→ **Text block**
# # # #

Sunday, 10 January 2010
The January Plot
In thinking about last week’s ‘coup that never was’, or Dismal Gordon’s storm in a tea cup, I’m brought back yet again to the You Tube parodies of this government based on the German movie Der Untergang-Downfall-depicting the last days of Hitler. Some of you, I’m sure, have seen these, but for those who have not I’ve posted an example below.
Yes, this started as a joke but once again life, political life, really is imitating art. This government, in a state of irreversible decline, is beginning to demonstrate some of the features, some of the byzantine manoeuvres that accompanied the fall of the Third Reich. There is Adolf Brown with his ‘bunker mentality’, surrounded by cronies like Martin Bormann, sorry, Ed Balls Bormann, continually reassuring the desperate Fuehrer.
Meanwhile, somewhere off stage, Hermann Miliband and Heinrich Harperson have their own agendas, looking to their own futures, the future beyond the Reich. Yes, they came to the support of Adolf after those patsies Hoon and Hewitt made such a dreadful mess of the January Plot, but with levels of enthusiasm slightly less than underwhelming.
The wonderful thing about the January Plot was the insight it gave to the mentality, the treachery and the self-serving hypocrisy of the members of this present cabinet. It revealed, as one Labour MP wrote, incompetence, on one hand, and self-delusion, on the other. It also revealed, I would add, preening ambition only held in check by practical cowardice.

# # # #

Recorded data

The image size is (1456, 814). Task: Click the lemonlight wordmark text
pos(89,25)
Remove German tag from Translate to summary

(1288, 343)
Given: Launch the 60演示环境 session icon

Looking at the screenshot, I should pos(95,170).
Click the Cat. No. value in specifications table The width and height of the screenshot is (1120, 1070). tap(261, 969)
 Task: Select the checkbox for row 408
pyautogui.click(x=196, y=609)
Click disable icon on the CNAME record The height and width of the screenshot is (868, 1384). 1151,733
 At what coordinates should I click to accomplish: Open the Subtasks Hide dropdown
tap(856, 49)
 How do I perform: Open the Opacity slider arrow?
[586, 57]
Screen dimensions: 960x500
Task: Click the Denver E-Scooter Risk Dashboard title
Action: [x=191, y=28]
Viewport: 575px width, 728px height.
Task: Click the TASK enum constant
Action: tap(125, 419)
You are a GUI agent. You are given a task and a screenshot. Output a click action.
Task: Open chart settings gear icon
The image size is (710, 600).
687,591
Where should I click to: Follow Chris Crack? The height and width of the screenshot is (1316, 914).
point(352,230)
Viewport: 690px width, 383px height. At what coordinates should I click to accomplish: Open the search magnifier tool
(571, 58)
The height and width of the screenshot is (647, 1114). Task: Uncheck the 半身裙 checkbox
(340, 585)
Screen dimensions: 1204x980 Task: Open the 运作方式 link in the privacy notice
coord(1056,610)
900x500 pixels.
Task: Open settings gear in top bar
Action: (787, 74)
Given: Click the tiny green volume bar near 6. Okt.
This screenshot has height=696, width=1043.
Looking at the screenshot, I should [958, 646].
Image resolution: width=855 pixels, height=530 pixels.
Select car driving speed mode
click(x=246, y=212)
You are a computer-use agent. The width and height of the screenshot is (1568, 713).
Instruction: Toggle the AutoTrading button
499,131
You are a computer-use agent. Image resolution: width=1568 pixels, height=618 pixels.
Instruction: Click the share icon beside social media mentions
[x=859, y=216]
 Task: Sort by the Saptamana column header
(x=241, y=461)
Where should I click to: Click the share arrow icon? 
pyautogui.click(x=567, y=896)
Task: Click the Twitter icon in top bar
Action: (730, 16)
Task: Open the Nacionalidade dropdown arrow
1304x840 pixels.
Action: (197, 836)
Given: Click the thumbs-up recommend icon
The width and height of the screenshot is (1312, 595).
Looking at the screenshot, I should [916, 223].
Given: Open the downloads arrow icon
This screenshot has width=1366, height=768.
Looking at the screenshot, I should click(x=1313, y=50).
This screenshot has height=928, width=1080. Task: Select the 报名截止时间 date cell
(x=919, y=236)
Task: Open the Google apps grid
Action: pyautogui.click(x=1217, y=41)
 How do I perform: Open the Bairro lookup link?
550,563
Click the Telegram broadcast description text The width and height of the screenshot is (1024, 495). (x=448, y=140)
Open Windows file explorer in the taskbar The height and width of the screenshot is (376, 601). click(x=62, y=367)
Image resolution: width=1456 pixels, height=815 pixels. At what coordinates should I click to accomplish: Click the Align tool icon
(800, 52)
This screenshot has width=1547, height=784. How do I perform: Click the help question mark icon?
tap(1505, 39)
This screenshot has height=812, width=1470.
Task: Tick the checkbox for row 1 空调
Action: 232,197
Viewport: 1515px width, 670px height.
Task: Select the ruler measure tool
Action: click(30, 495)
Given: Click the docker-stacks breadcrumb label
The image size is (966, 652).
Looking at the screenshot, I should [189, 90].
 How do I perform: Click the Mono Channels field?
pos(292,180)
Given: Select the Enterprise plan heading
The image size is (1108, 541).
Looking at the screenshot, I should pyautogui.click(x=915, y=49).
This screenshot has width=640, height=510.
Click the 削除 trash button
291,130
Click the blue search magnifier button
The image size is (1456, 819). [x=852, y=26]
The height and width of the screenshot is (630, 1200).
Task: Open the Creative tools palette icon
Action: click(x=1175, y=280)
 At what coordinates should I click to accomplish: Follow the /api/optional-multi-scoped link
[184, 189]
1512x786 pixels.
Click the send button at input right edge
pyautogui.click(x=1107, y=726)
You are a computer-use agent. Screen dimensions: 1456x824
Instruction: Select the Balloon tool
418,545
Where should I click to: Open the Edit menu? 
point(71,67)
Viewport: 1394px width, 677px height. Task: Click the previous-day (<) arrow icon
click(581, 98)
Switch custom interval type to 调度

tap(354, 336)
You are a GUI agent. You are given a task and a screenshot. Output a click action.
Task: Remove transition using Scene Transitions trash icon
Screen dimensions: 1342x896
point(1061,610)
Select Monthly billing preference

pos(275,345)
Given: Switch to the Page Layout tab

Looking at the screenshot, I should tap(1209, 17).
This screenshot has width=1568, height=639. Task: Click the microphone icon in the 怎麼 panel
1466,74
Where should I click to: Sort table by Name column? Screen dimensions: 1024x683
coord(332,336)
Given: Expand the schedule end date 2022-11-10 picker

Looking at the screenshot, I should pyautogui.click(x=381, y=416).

# # # #

→ **Short task**
From the post titled "The January Plot" above the lines, list every mock name that joins a Third Reich figure's name to a politician's name.

→ **Task response**
- Adolf Brown
- Ed Balls Bormann
- Hermann Miliband
- Heinrich Harperson